Bitcoin is a type of digital currency, most commonly defined as a virtual, digital or crypto- currency.
Bitcoin was invented by Satoshi Nakamoto, who published the payment system in a whitepaper in 2008. Released as open-source software in 2009, the bitcoin system is peer-to-peer which means that transactions take place without the need for a third-party. These transactions or payments are then recorded in a public distributed ledger called the blockchain, which uses bitcoin as its unit of account.
The blockchain is the backbone of bitcoin, serving as a financial ledger without any trusted central authority – this means that it is decentralized and no single person or institution owns the currency.
With every new transaction, recordings are added as ‘blocks’, which each block added in a linear, chronological order. Described in simple traditional banking terms – the blockchain is the full history of banking transactions, while the blocks are like individual bank statements. Bitcoins do not physically exist, instead there are only these records of transactions and balances.
The unit of currency in the bitcoin system is, simply, bitcoin. There are three symbols used to express bitcoin – BTC, XBT and ?. Bitcoins can be split down into alternative units such as millibitcoin (mBTC), microbitcoin (µBTC) and satoshi. Satoshi, named in honour of the bitcoin founder, is one hundred millionth of a bitcoin – the smallest amount possible.
You can acquire bitcoins as payment for a service or goods or through purchase at bitcoin exchanges.
Bitcoins, however, can be created by anyone – all you have to do is help process payments into the distributed ledger. By offering your own compute power to verify and record payments, bitcoins are created as a reward or payment for your services. This activity is widely known as bitcoin mining.

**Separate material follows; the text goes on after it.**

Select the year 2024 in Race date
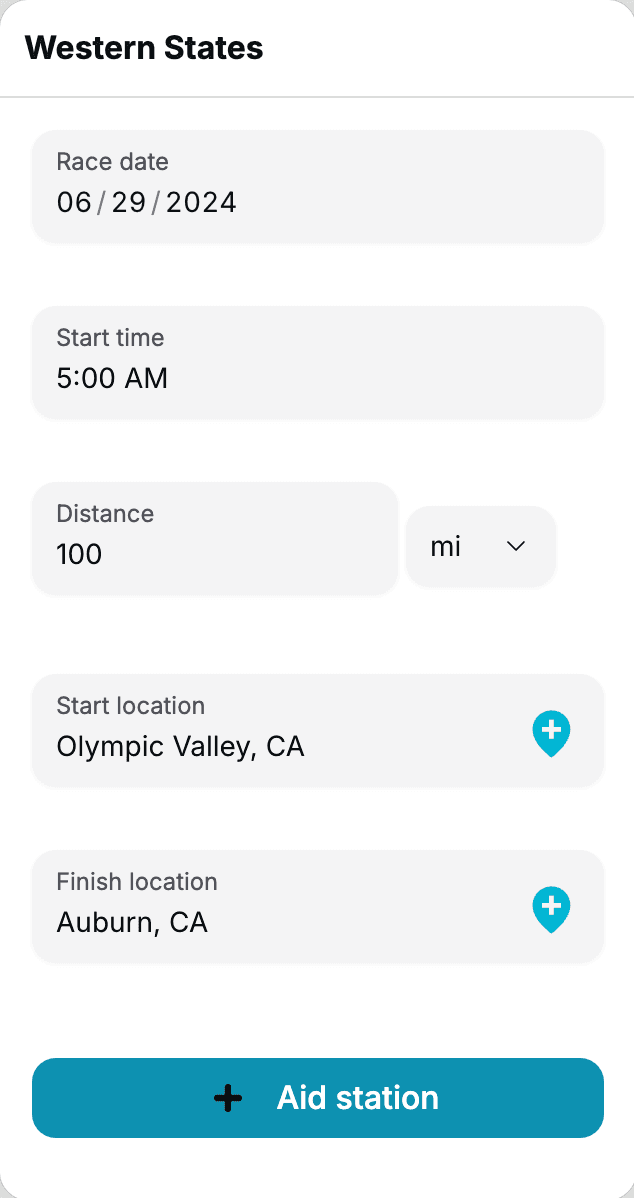 point(201,203)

Why might bitcoin not be a success?
However bitcoin mining has its limits – the bitcoin protocol states that miners can only ever create 21 million bitcoins. Although restricted to 21m, these bitcoins can be split into the aforementioned smaller units such as microbitcoins.
The value of a single bitcoin rests largely on supply and demand. When bitcoin demand increases, so does the price. If bitcoin demand falls, so does the value of the currency. Due to the fact that bitcoin is in limited circulation and new bitcoins are created at a predictable and decreasing rate, demand must follow this level of inflation to ensure stability. Because bitcoin is still a small market, it doesn’t take huge amounts of money to move the market up or down – this means that the currency is still very volatile.

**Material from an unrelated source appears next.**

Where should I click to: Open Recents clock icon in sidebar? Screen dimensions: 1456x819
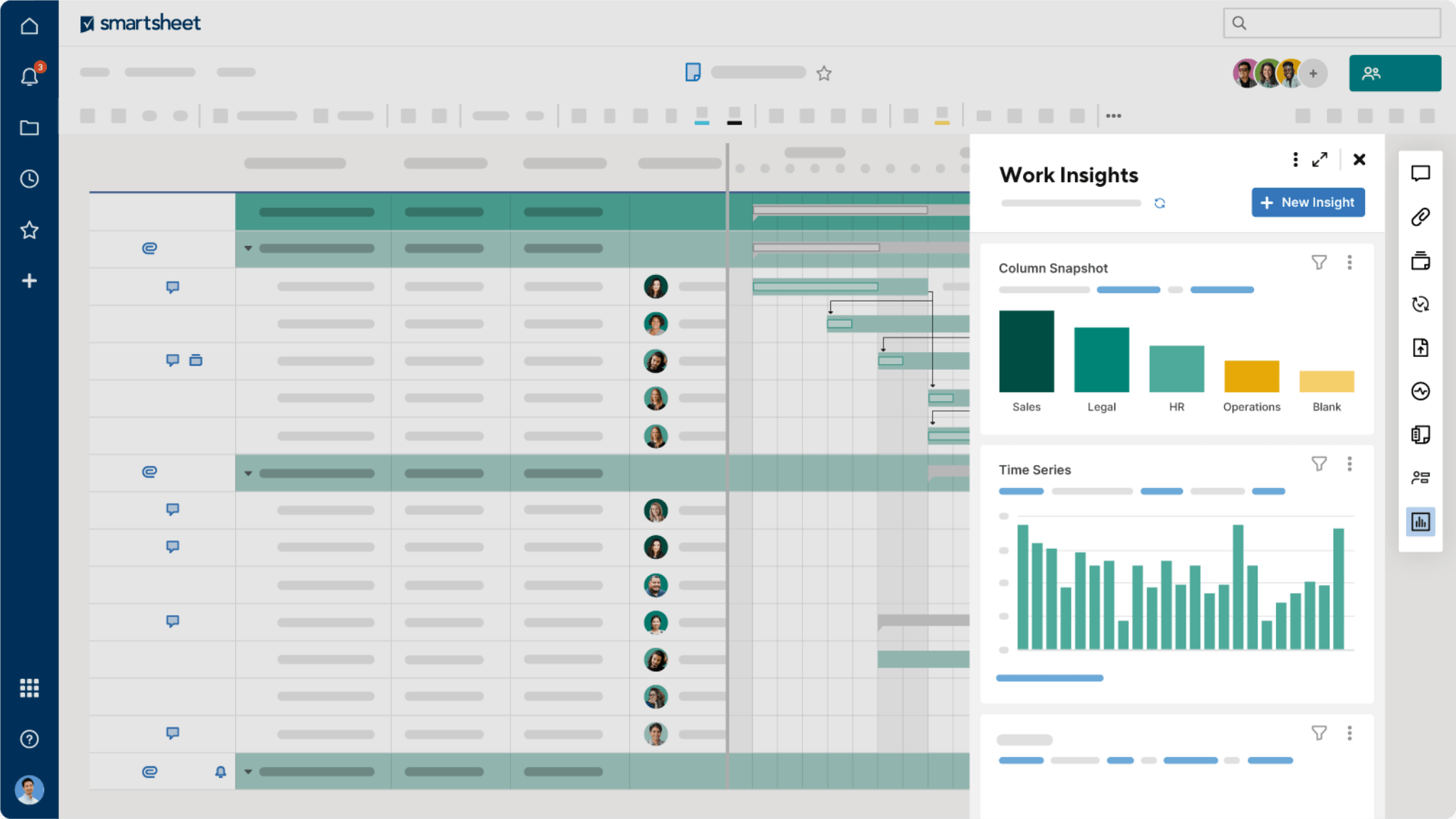[x=29, y=178]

Getting started with bitcoin is easy – all you need is an address. You can get these using an account at an exchange or online wallet service. The address is a 26-35 alphanumeric character beginning with the number one of three. The address represents the destination for a bitcoin payment.
In order to buy and sell with bitcoin, you must have a digital wallet. A digital wallet stores all the necessary information needed in order to transact bitcoins. As bitcoin uses public-key cryptography, in which one private and one public key is generated, a digital wallet can be seen as a collection of these keys.
For security, each transaction must be digitally signed, with every transaction needing a bitcoin address and a private key. The bitcoin address is generated randomly as a series of letters and numbers, while the private key is another set of numbers and letters which remain secret. Before sending bitcoins, the private key must be used to send three pieces of key information:
Input – the record of which bitcoin address was used to send the bitcoins to you
Amount – The amount of bitcoins you wish to send
Output – The recipient’s bitcoin address
The three bits of information are sent via private key from your bitcoin wallet to the wider bitcoin network. Miners then verify and record the transaction, putting the completed block into the ledger. The payment is then cleared and completed.